**Your instructions:**
Transcribe only what runs from the line containing "The height and" through the final line below, exactly, and leave every picture out.

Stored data

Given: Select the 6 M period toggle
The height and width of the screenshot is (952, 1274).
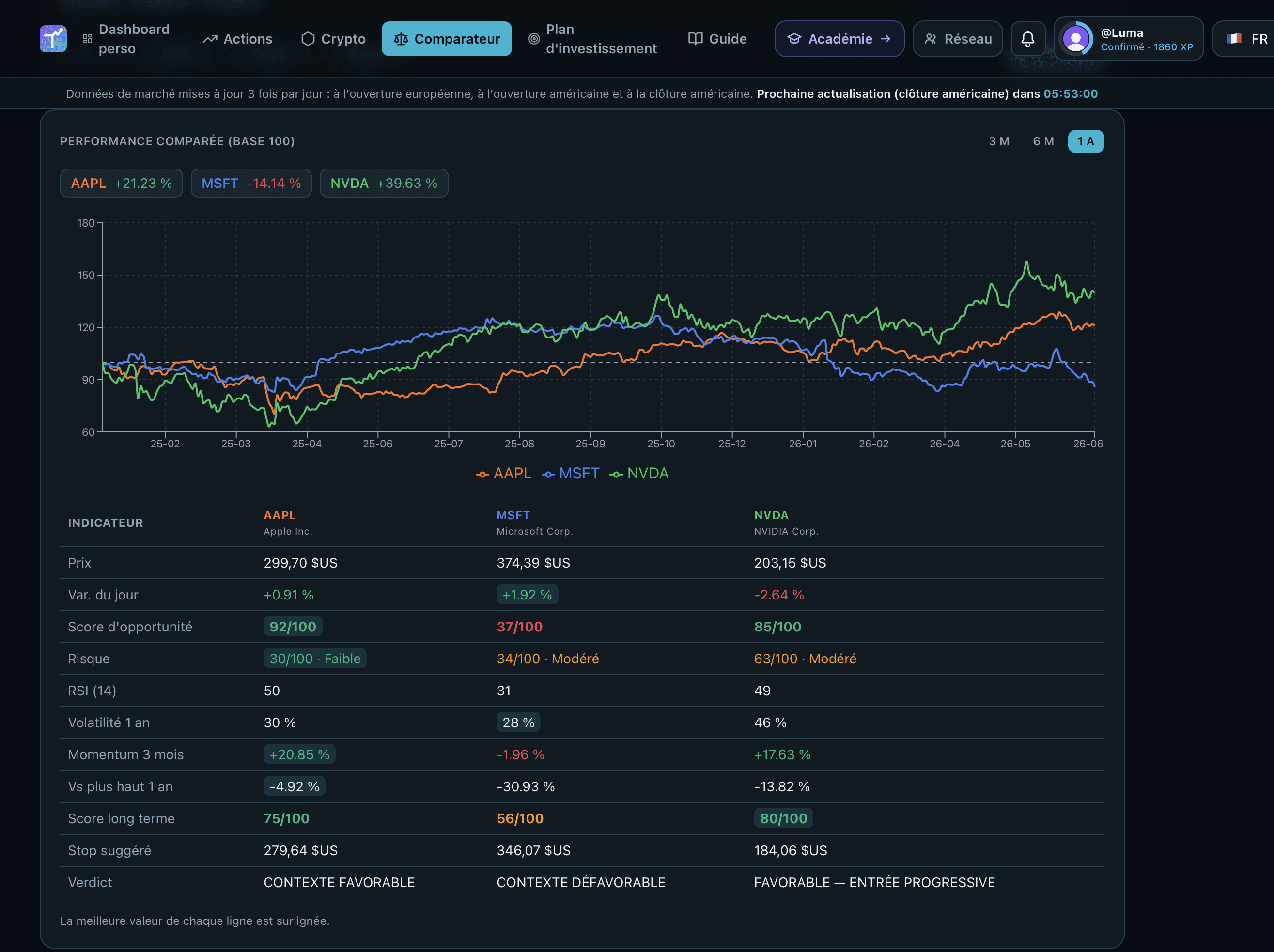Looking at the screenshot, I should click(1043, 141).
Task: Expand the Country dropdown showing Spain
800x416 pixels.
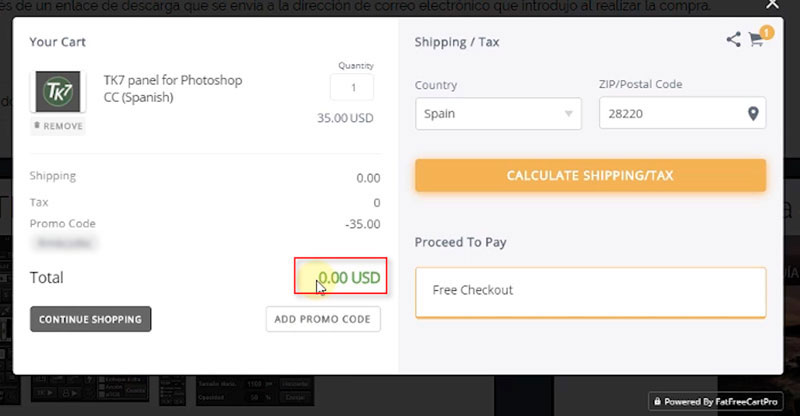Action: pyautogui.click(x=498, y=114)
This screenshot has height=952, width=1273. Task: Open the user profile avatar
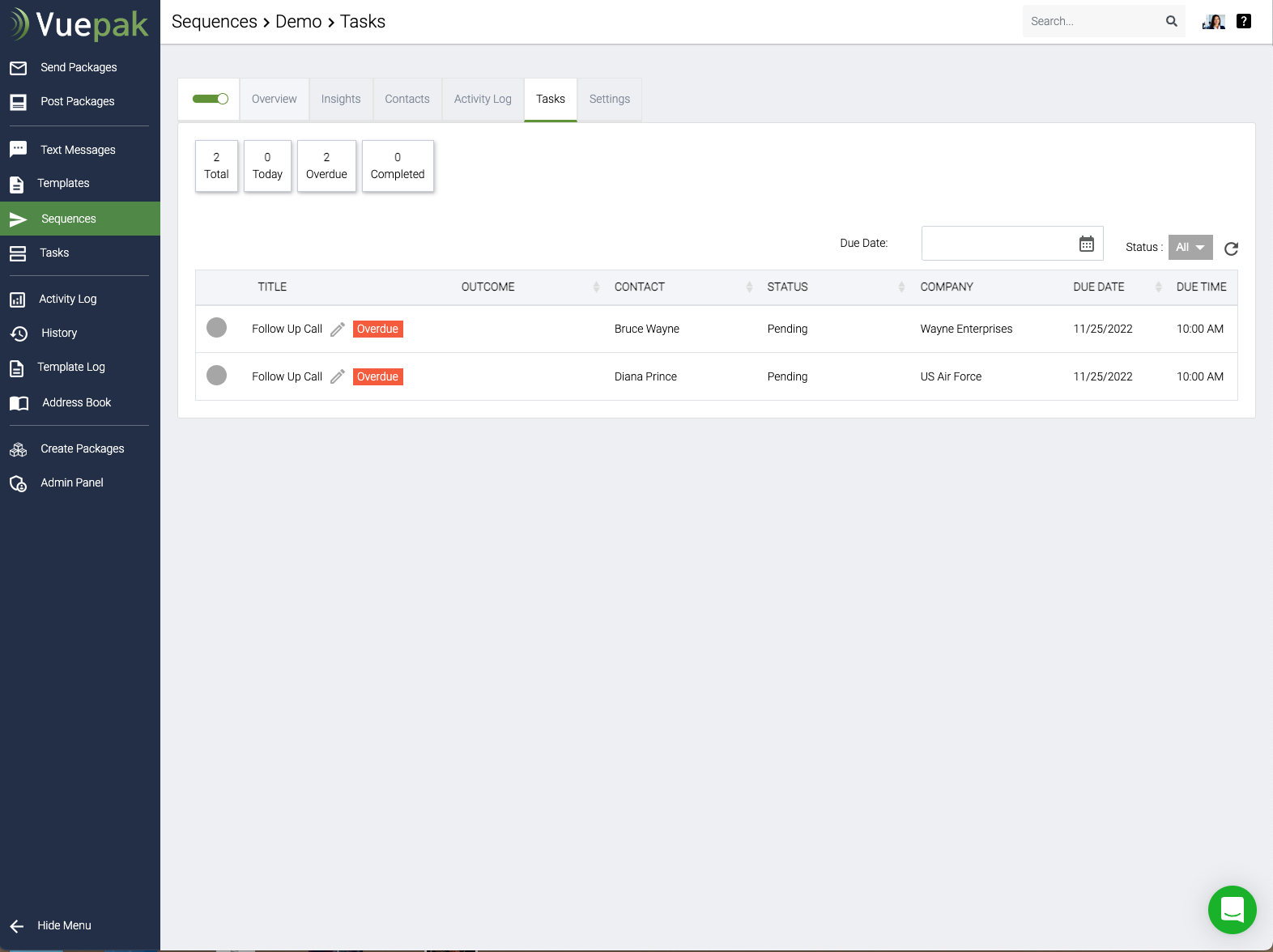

**Solution:**
The height and width of the screenshot is (952, 1274).
Looking at the screenshot, I should click(1043, 141).
Task: Expand the Country dropdown showing Spain
800x416 pixels.
Action: pyautogui.click(x=498, y=114)
This screenshot has height=952, width=1273. Task: Open the user profile avatar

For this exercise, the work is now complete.